If California goes test-optional, could grades alone predict academic success?

As the University of California and California State University systems face calls to drop the ACT and SAT exams as admission requirements, policymakers are considering other ways to gauge students’ college-readiness, the Los Angeles Times reports. High school grades, in particular, could take on even more importance under a test-optional admissions process. 

The University of California (UC) system launched a task force last year to weigh whether to continue requiring standardized test scores as part of its admissions criteria amid concerns that exams exacerbate racial and ethnic disparities. The system is expected to issue recommendations by February, with California State to follow suit. Given UC’s size and influence, the decision is likely to sway how other institutions view the role of standardized testing in college admissions. 

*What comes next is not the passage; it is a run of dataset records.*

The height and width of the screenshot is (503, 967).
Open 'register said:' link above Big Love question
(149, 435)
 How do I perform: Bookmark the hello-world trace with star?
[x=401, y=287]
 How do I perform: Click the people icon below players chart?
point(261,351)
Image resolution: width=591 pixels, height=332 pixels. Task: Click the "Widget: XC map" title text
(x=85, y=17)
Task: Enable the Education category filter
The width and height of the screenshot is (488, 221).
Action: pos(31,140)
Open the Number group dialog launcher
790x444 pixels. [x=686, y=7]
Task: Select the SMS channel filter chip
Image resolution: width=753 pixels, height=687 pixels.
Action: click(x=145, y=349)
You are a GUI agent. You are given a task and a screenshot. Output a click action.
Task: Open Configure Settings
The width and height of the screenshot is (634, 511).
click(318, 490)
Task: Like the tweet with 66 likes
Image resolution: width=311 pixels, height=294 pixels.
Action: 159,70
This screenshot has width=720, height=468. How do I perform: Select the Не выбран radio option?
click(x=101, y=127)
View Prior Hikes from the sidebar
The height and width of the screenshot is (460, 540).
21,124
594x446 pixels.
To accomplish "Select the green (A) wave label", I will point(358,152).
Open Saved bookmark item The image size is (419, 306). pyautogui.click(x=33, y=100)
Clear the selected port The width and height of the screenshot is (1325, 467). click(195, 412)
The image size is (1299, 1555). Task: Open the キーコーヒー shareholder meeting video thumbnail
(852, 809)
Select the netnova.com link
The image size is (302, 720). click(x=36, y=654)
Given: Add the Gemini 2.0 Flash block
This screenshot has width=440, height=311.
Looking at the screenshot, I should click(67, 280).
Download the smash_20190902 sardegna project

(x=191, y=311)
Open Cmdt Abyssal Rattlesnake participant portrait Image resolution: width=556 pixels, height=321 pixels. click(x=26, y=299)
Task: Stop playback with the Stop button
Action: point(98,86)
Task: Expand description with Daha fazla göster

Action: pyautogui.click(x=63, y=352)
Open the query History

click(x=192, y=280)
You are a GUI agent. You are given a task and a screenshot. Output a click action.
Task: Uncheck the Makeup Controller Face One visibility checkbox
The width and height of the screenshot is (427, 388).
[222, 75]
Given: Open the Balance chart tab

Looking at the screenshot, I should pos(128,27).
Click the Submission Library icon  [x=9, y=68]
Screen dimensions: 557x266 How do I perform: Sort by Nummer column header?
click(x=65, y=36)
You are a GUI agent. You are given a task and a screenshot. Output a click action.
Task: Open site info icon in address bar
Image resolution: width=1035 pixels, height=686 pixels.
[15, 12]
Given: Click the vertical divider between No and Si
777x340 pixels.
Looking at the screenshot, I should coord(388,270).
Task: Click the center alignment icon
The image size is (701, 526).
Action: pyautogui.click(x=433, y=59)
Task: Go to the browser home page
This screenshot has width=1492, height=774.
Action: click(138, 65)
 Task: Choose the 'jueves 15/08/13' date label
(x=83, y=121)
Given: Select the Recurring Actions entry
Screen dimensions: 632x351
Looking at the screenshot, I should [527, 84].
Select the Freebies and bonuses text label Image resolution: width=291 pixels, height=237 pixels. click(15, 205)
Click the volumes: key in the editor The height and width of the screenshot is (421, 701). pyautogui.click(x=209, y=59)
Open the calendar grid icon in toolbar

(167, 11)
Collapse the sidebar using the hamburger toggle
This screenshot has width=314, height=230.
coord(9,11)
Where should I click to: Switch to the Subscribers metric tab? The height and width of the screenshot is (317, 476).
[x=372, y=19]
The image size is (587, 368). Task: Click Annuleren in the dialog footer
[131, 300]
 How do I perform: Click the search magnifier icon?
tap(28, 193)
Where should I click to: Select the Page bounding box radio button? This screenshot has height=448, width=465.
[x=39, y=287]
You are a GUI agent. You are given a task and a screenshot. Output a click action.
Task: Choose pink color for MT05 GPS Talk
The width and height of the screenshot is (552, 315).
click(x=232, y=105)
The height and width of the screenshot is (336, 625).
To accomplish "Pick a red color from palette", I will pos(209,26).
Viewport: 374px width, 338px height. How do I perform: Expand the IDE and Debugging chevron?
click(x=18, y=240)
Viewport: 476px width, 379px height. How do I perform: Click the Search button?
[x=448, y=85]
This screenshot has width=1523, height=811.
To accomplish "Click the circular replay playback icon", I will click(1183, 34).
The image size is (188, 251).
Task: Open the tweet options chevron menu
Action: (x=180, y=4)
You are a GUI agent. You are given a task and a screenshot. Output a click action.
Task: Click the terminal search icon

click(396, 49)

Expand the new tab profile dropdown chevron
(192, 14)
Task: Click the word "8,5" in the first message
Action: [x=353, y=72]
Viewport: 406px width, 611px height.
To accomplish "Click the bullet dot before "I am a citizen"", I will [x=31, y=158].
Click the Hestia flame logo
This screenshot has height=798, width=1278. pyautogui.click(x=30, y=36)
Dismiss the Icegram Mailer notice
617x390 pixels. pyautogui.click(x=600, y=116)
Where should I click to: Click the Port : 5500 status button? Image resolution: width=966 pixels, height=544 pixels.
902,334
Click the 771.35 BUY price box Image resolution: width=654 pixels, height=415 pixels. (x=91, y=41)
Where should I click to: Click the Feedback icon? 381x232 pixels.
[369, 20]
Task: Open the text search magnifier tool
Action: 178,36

Would grades alone be an effective predictor?

Advocates for reducing reliance on test scores and increasing the weight put on grades cite research showing that high school grades are the best predictor of a successful first year of college and are less heavily influenced by factors like income and race. 

“[Our] research and practice keep revealing the same hard truth: The SAT and ACT tests are a poor indicator of college readiness and a barrier to college access for diverse student populations,” Mo Hyman, executive director of the nonprofit College Access Plan, wrote in EdSource

How well would students with strong grade point averages but low test scores fare on UC campuses? According to Zachary Bleemer, a research associate at UC Berkeley’s Center for Studies in Higher Education, they’re likely to thrive. Bleemer studied 8,000 UC students who had enrolled via a program that guaranteed admission to students at the top of their high school class—and had tested far behind their peers—and found that they graduated at a rate of 77 percent, compared to 83 percent among UC peers. The rate, he noted, was still much higher than if they had attended a community college. 

Data from UC Riverside—which has the second-lowest SAT scores for entering freshman among the UC system’s nine undergraduate campuses—shows similar outcomes. The six-year graduation rate for students who enrolled in 2012 and 2013 with SAT scores of 900-1090 was 81 percent, compared with 83 percent for those with SAT scores of 1100-1600. Students with scores below 900 had a lower graduation rate of 73 percent, but the LA Times notes that students who had high SAT scores and lower GPAs fared even worse, with a 65 percent graduation rate.   

However, critics of using GPAs in isolation—including both the ACT and the College Board—caution that grade inflation is more prevalent at wealthier schools. They also question whether grades are a reliable indicator of content mastery.